Let $\mathrm{P}(k)$ be true for some positive integer $k$, i.e.,
$1+\frac{1}{1+2}+\ldots+\frac{1}{1+2+3}+\ldots+\frac{1}{1+2+3+\ldots+k}=\frac{2 k}{k+1}$ $\ldots$ (i)
We shall now prove that P(k + 1) is true.
Consider
$1+\frac{1}{1+2}+\frac{1}{1+2+3}+\ldots+\frac{1}{1+2+3+\ldots+k}+\frac{1}{1+2+3+\ldots+k+(k+1)}$
$=\left(1+\frac{1}{1+2}+\frac{1}{1+2+3}+\ldots+\frac{1}{1+2+3+\ldots k}\right)+\frac{1}{1+2+3+\ldots+k+(k+1)}$
$=\frac{2 k}{k+1}+\frac{1}{1+2+3+\ldots+k+(k+1)}$ [Using (i)]

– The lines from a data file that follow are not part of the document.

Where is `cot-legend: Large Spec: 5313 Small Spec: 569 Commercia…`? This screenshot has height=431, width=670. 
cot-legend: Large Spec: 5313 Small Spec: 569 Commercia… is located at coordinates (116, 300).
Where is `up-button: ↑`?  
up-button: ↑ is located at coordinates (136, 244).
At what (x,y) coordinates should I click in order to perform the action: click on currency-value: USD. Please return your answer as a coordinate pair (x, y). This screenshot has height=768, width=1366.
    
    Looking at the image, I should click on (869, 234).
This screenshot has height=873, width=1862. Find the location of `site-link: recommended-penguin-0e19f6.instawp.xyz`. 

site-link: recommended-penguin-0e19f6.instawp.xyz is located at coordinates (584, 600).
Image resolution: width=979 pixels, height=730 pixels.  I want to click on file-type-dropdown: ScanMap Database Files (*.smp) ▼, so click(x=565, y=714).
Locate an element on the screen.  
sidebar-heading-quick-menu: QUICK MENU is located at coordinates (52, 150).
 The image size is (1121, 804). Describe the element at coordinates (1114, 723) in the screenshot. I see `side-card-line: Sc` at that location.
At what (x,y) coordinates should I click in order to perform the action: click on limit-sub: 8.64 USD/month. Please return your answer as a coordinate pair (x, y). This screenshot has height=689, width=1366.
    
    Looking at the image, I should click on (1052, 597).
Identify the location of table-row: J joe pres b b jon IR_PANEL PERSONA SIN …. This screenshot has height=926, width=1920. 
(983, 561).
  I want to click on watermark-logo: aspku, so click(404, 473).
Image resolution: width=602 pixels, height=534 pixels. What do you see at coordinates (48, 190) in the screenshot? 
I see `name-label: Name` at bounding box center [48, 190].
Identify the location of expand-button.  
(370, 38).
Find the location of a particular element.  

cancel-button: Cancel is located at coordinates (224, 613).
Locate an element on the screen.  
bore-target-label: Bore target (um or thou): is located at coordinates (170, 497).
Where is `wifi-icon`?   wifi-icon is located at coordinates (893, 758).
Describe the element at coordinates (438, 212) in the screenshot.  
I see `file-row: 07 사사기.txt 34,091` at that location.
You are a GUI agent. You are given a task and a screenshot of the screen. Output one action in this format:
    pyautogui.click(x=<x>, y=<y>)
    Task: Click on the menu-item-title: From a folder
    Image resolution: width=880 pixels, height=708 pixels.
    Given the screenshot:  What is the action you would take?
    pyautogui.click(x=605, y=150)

$=\frac{2 k}{k+1}+\frac{1}{\left(\frac{(k+1)(k+1+1)}{2}\right)} \quad\left[1+2+3+\ldots+n=\frac{n(n+1)}{2}\right]$
$=\frac{2 k}{(k+1)}+\frac{2}{(k+1)(k+2)}$
$=\frac{2}{(k+1)}\left(k+\frac{1}{k+2}\right)$
$=\frac{2}{k+1}\left(\frac{k(k+2)+1}{k+2}\right)$
$=\frac{2}{(k+1)}\left(\frac{k^{2}+2 k+1}{k+2}\right)$
$=\frac{2 \cdot(k+1)^{2}}{(k+1)(k+2)}$
$=\frac{2(k+1)}{(k+2)}$
Thus, P(k + 1) is true whenever P(k) is true.
Hence, by the principle of mathematical induction, statement P(n) is true for all natural numbers i.e., n.